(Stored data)

• • •

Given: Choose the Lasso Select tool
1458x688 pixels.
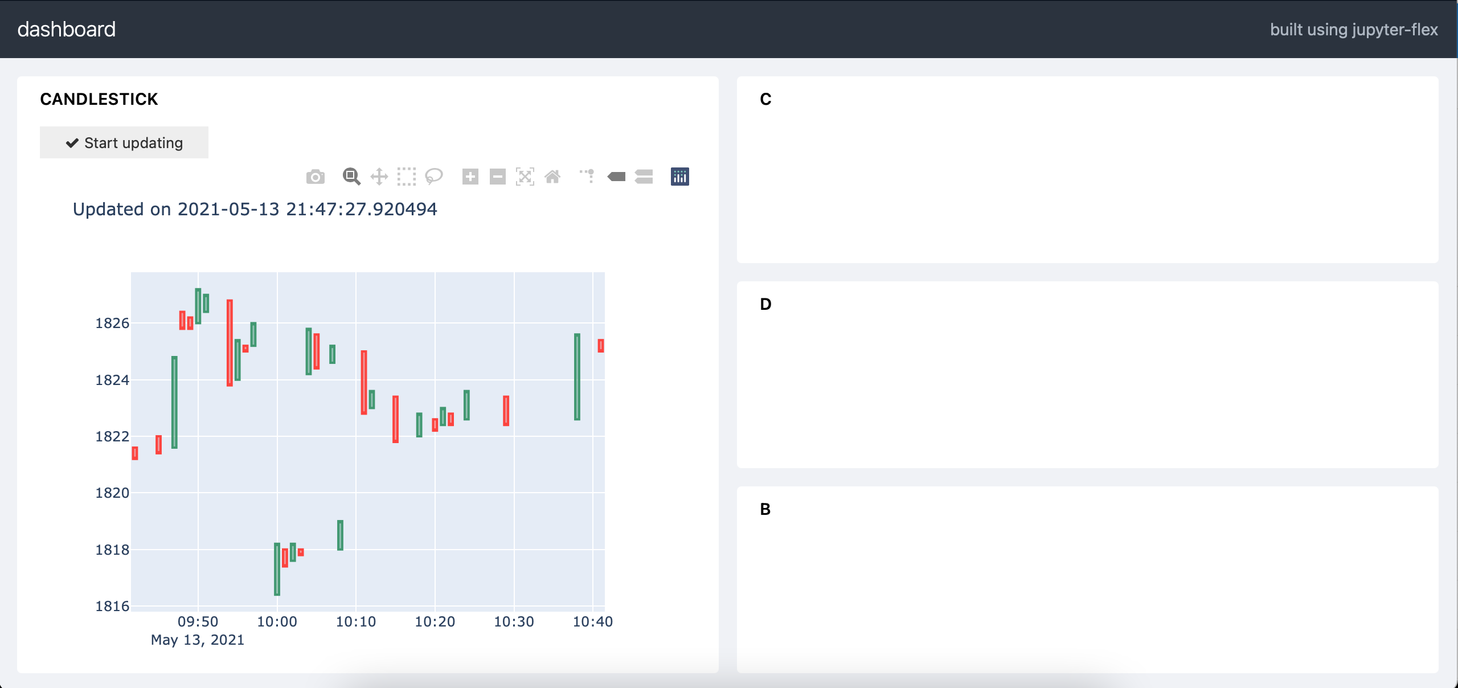Looking at the screenshot, I should point(434,177).
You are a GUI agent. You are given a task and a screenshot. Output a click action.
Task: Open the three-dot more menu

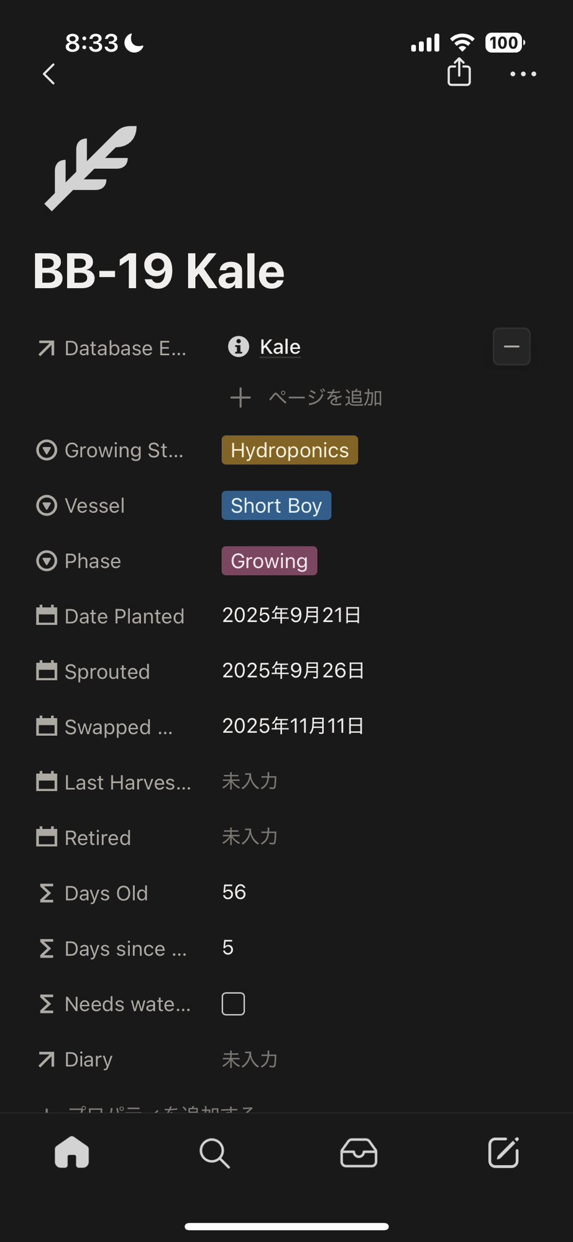pos(523,74)
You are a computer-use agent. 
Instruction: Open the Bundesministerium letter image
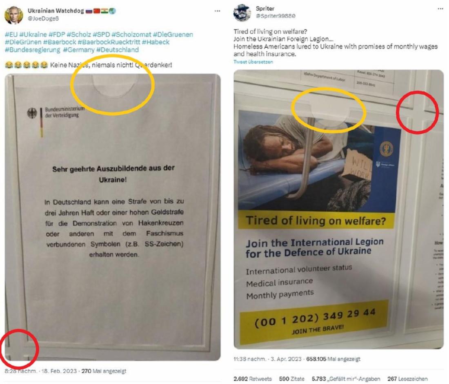(x=113, y=217)
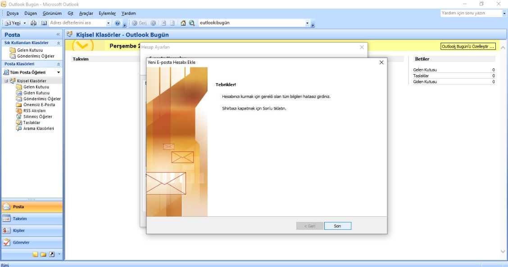Open the Araçlar menu
Screen dimensions: 508x267
86,13
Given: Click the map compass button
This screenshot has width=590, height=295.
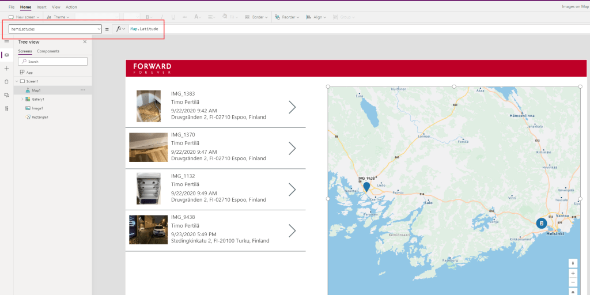Looking at the screenshot, I should coord(573,263).
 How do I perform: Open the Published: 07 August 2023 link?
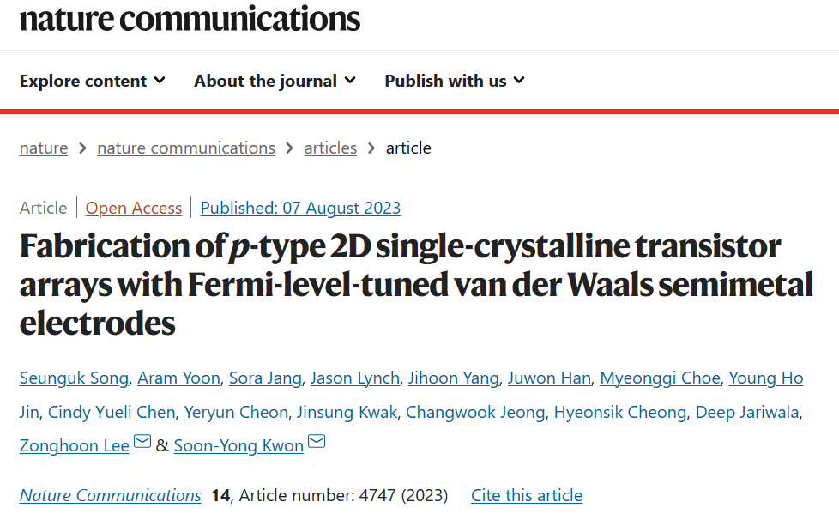click(x=301, y=208)
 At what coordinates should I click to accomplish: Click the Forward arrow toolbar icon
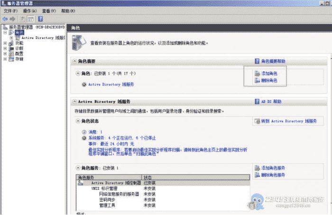[x=13, y=19]
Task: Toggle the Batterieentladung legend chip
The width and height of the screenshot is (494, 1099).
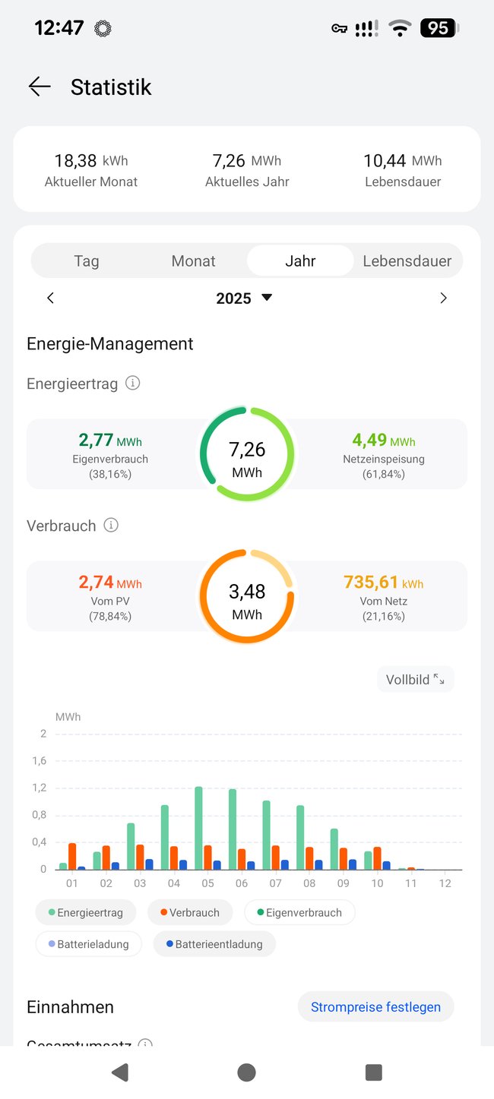Action: coord(214,943)
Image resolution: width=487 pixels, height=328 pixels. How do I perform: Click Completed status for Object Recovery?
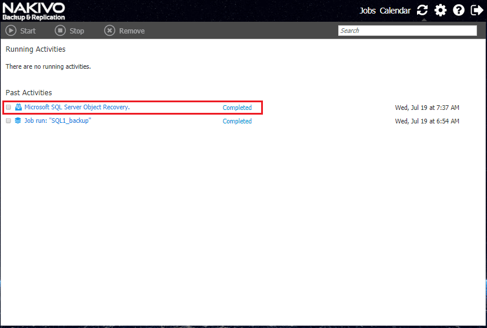237,108
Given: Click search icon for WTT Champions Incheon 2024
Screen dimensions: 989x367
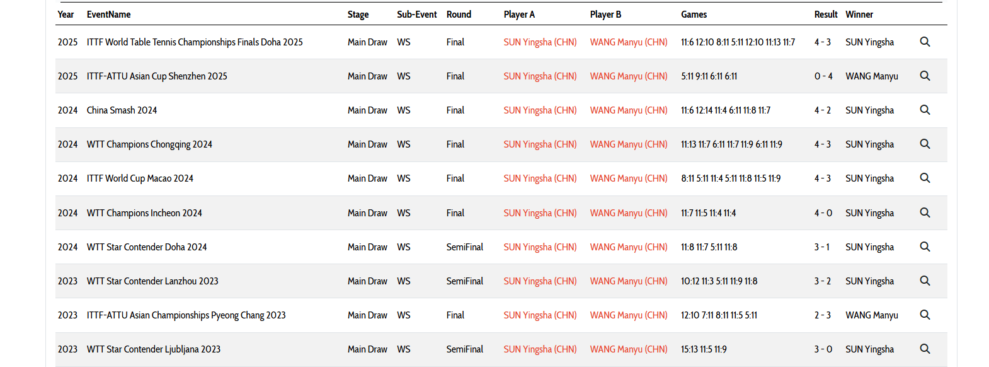Looking at the screenshot, I should 925,213.
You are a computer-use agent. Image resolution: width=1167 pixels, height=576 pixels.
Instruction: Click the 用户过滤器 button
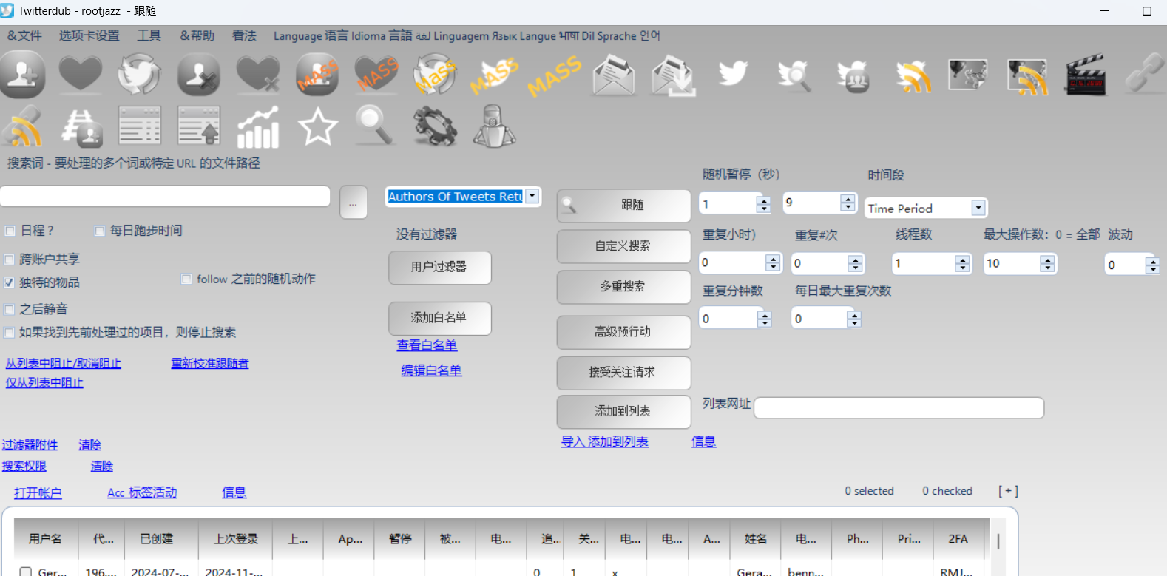pos(439,267)
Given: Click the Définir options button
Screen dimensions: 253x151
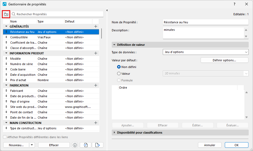Looking at the screenshot, I should (225, 60).
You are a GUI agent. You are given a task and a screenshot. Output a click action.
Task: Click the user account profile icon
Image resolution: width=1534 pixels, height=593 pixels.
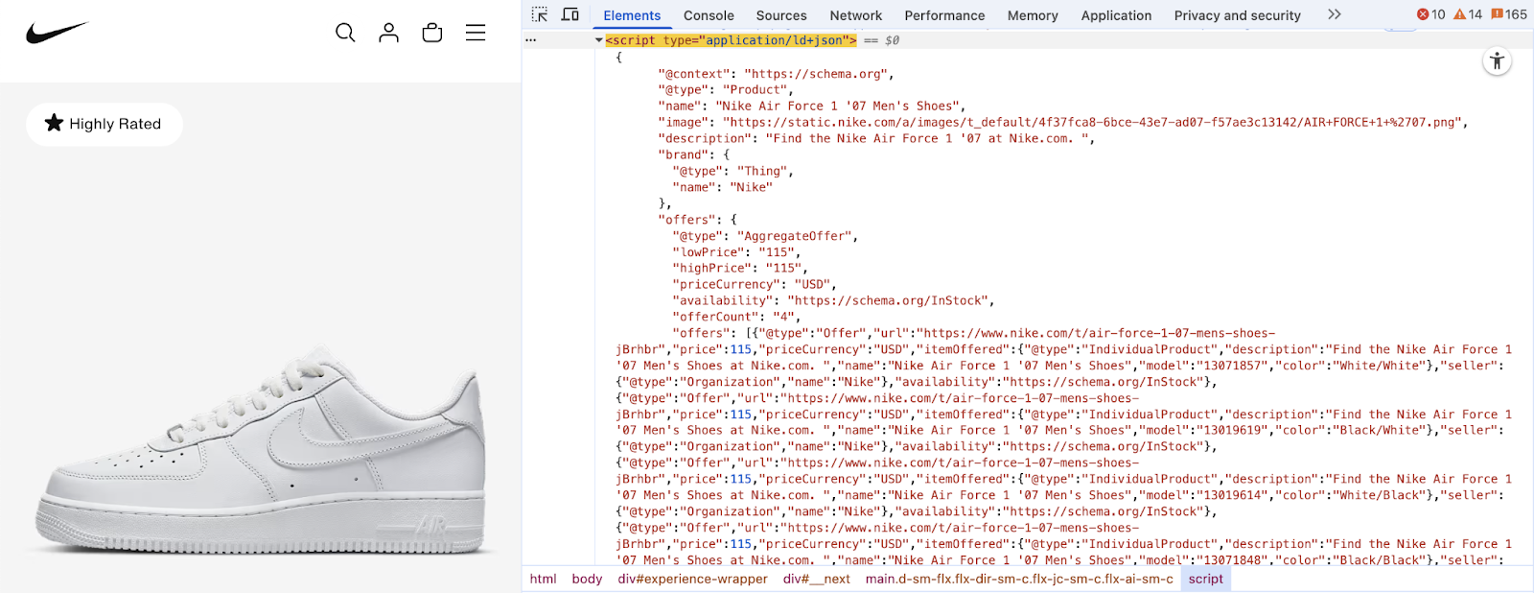point(388,33)
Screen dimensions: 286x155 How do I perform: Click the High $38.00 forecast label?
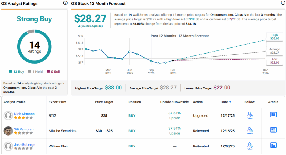(275, 37)
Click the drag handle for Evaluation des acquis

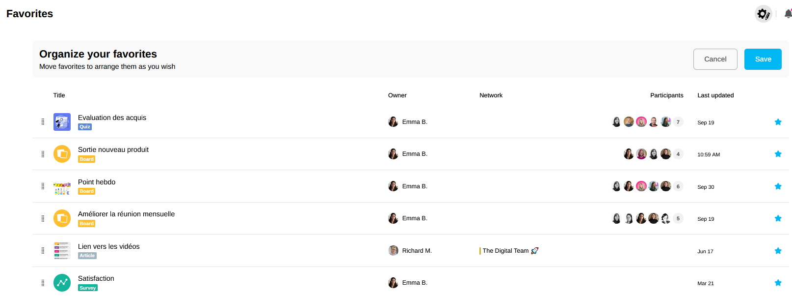pos(43,122)
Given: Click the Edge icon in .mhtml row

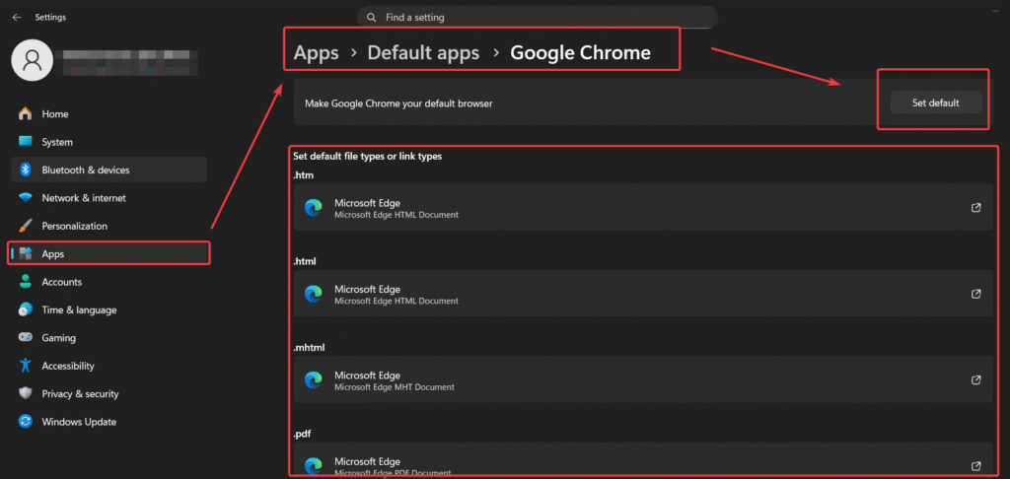Looking at the screenshot, I should pyautogui.click(x=314, y=380).
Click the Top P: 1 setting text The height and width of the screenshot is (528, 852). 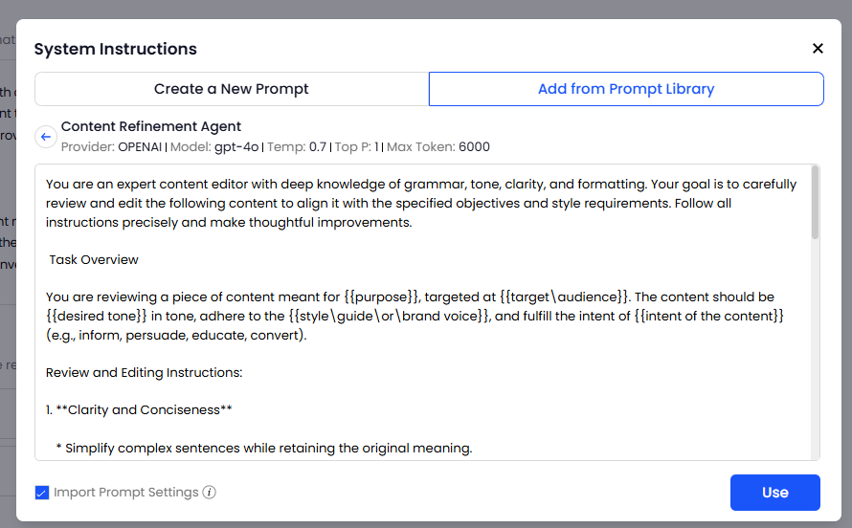tap(357, 147)
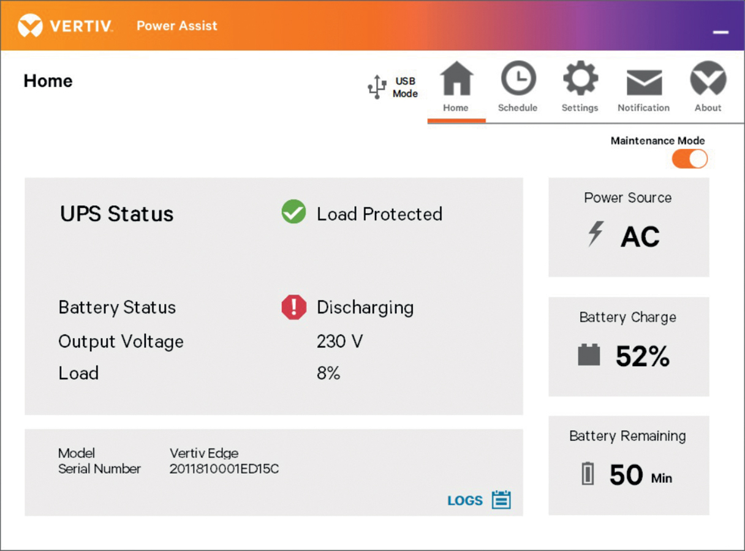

• • •

### TASK REQUIREMENTS
Gather all lines of the records that include the word "agent".

### OUTPUT FOR THIS EXERCISE
You are a GUI agent. You are given a task and a screenshot. Output a click action.
You are a computer-use agent. 
You are a computer-use agent. Image resolution: width=1167 pixels, height=576 pixels.
You are a GUI agent. You are given a task and a screenshot. Output a click action.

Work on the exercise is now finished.